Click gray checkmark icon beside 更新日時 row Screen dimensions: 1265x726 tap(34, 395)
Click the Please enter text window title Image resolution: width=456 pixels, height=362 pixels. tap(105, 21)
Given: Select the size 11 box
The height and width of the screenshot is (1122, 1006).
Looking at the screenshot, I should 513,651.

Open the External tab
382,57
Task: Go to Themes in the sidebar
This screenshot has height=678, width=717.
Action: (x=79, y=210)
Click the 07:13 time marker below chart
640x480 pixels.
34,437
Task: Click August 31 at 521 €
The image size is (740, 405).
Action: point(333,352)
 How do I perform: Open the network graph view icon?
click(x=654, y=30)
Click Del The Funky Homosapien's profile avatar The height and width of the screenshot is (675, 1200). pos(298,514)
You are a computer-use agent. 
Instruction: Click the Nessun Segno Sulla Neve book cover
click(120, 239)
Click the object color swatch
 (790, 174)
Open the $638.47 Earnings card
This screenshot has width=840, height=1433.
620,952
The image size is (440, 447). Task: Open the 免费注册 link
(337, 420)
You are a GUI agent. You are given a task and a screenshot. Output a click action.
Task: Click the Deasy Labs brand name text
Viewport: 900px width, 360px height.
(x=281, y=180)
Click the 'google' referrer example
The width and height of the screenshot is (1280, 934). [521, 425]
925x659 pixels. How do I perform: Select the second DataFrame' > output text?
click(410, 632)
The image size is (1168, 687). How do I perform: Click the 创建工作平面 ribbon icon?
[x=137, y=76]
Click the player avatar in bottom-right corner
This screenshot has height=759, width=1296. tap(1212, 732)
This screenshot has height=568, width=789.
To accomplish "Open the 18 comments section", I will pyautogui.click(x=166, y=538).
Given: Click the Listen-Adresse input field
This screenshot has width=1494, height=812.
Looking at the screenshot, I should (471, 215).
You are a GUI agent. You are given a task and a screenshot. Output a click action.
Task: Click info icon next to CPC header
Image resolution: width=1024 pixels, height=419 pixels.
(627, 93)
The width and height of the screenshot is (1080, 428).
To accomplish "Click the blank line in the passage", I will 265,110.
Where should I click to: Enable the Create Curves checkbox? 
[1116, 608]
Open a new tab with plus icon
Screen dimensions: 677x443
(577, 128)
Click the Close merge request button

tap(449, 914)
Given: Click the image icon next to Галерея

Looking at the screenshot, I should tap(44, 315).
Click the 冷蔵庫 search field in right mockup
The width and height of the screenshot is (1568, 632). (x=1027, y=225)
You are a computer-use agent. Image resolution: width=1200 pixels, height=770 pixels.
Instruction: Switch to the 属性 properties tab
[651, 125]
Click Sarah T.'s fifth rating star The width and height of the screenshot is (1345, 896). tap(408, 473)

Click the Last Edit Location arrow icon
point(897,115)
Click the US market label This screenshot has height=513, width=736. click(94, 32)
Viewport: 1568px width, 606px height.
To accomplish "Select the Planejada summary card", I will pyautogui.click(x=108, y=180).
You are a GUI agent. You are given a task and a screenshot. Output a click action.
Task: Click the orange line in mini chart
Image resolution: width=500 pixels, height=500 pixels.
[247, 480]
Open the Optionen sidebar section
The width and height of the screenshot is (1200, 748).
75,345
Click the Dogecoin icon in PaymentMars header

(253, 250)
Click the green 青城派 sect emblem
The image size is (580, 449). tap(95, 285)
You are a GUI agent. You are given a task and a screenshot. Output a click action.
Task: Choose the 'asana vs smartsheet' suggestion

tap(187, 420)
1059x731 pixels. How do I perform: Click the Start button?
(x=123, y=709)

^^^^^^^^

--- DIRECTIONS FOR THIS TASK ---
Each line in the listing above from the one containing "Click the player" through the one containing "Given: Click the Listen-Adresse input field" should be repeated exactly, and no other line.

--- EXERCISE OUTPUT ---
Click the player avatar in bottom-right corner
This screenshot has height=759, width=1296. tap(1212, 732)
This screenshot has height=568, width=789.
To accomplish "Open the 18 comments section", I will pyautogui.click(x=166, y=538).
Given: Click the Listen-Adresse input field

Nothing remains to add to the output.